▸ **Directions for this task**:
Count the lines in the entries below that contain the word "screenshot", and give only that number.

───── Supplied records ─────

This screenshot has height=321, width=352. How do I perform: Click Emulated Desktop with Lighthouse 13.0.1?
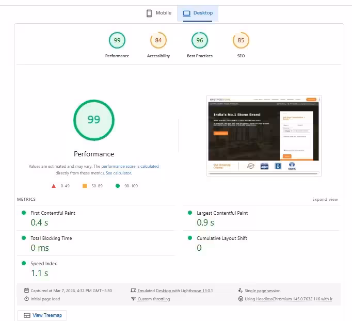point(175,291)
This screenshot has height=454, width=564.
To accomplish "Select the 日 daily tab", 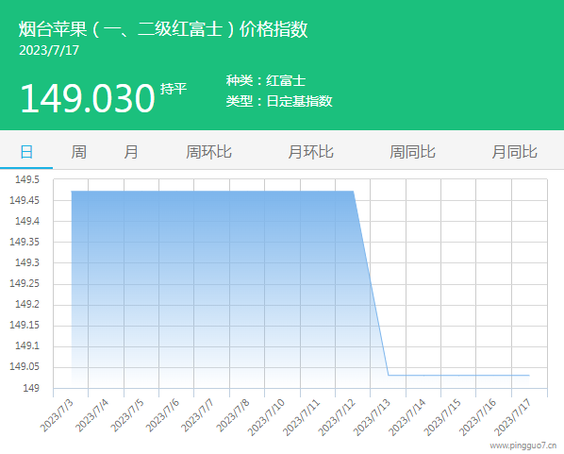I will pos(26,152).
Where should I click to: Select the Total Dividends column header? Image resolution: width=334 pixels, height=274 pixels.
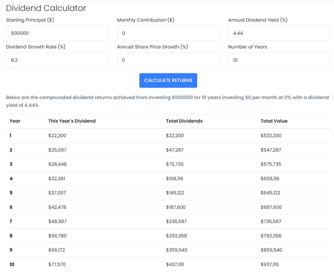[184, 121]
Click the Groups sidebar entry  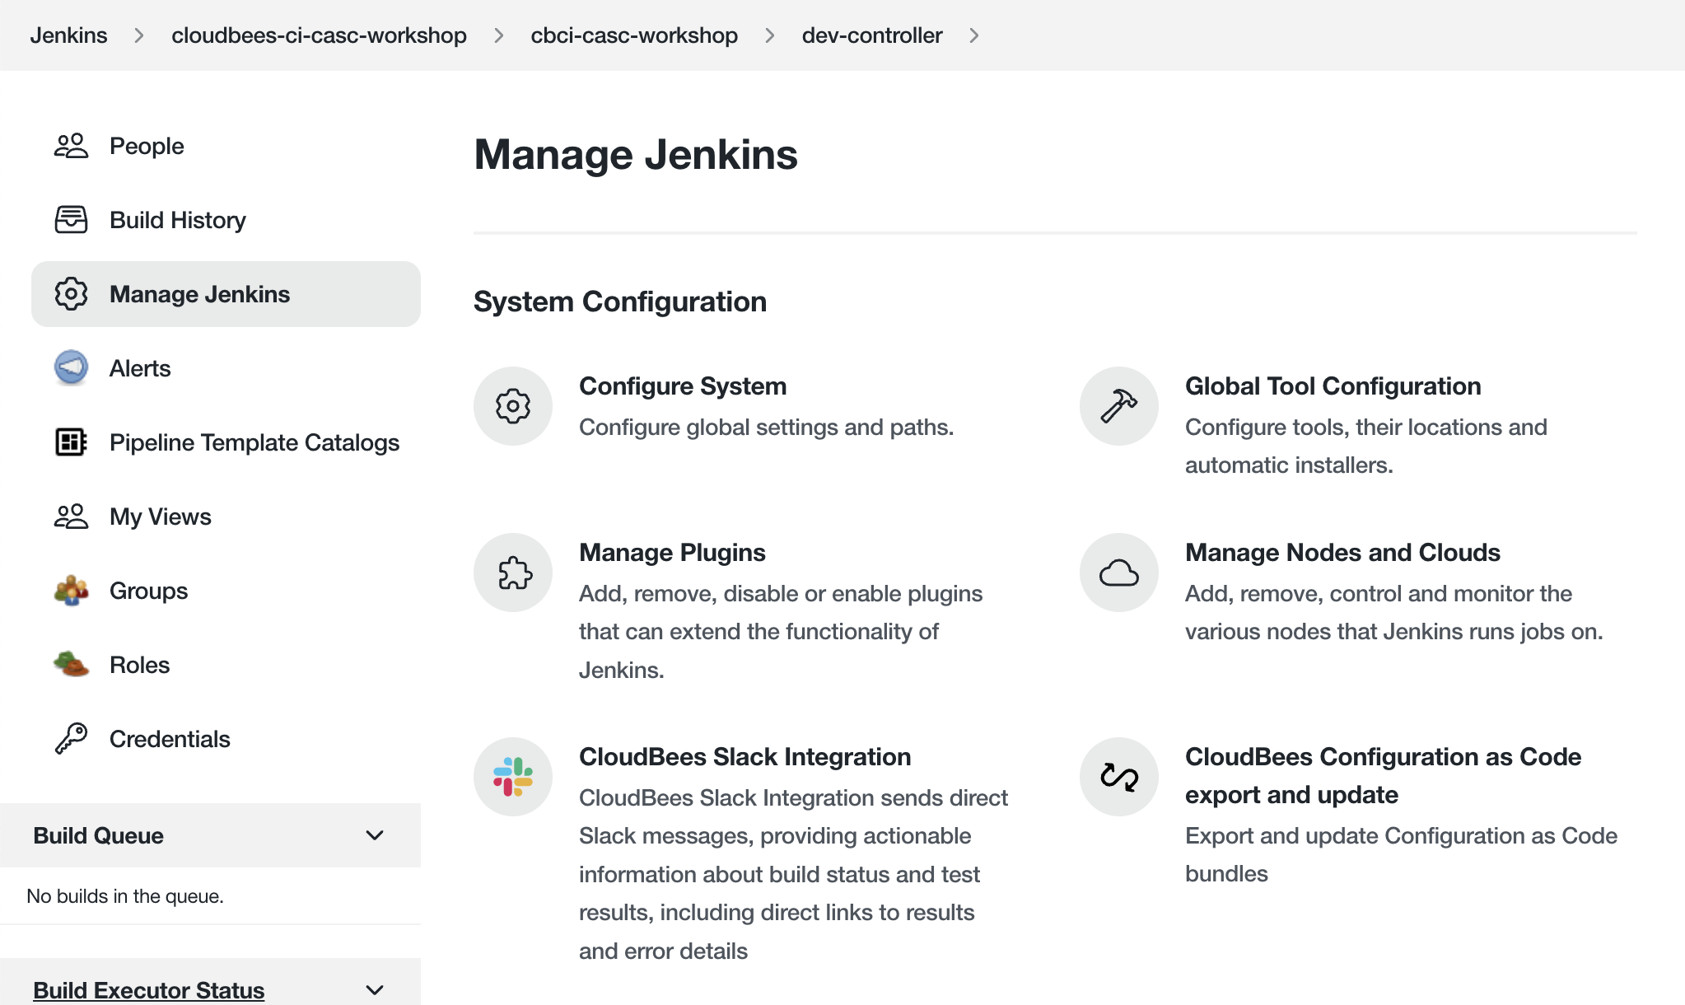pyautogui.click(x=148, y=591)
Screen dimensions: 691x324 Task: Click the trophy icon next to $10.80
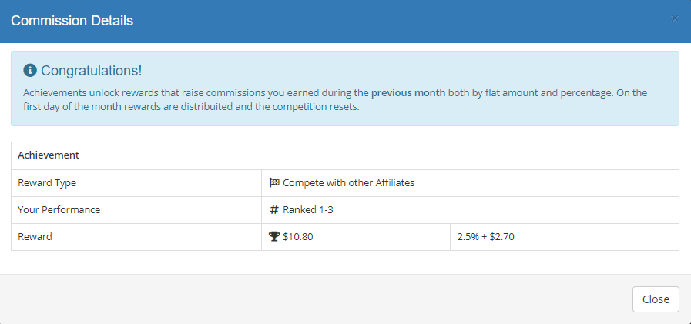point(274,237)

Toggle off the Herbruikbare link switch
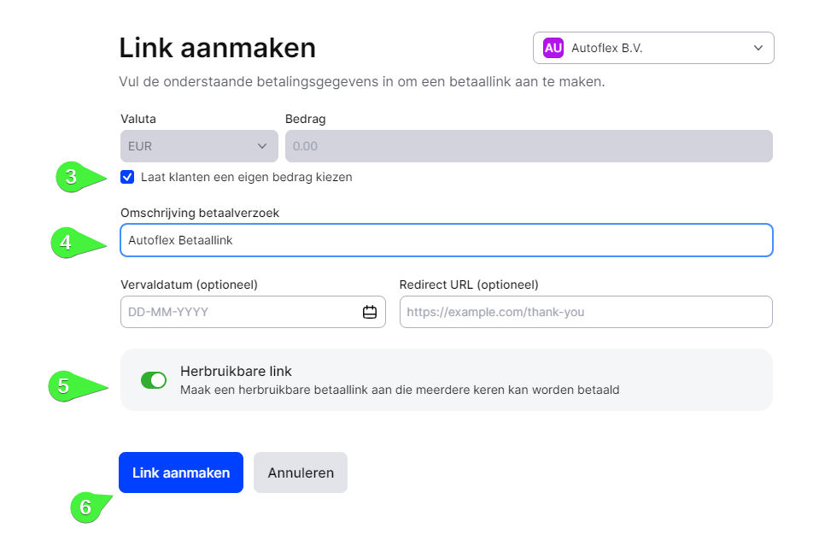click(x=154, y=380)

─────

▸ **Result for this exercise**:
2